■ YOUR OBJECTIVE
What is needed is an exact copy of the lines from the one containing "The height and" through the last line of the records below, with no pictures.

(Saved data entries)

○ ○ ○ ○ ○

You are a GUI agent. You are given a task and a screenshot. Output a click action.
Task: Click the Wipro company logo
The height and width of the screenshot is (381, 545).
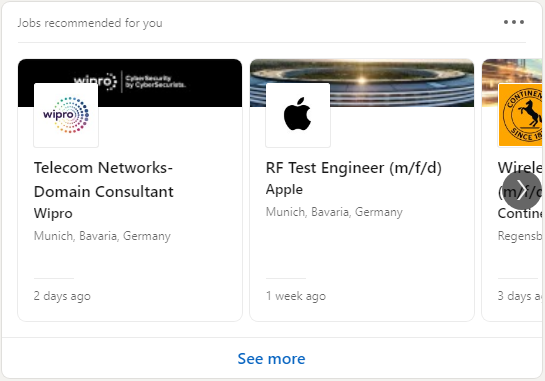(x=66, y=115)

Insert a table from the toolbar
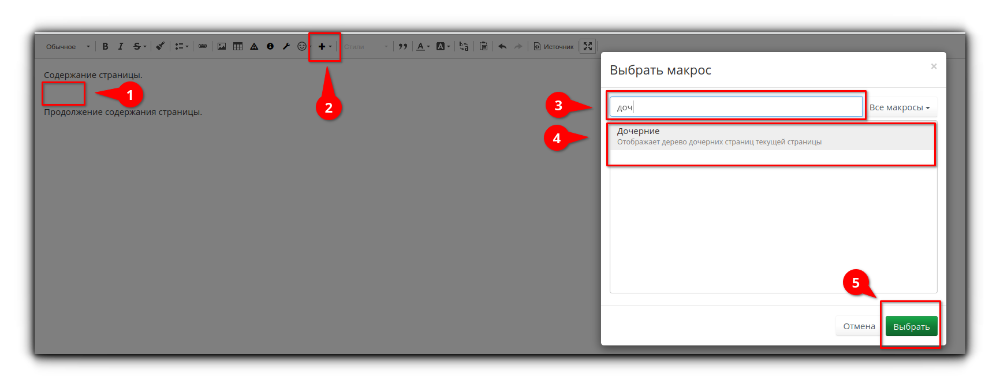[x=238, y=47]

○ ○ ○ ○ ○

■ ANSWER TO THIS EXERCISE
The height and width of the screenshot is (381, 545).
(x=66, y=115)

Insert a table from the toolbar
[x=238, y=47]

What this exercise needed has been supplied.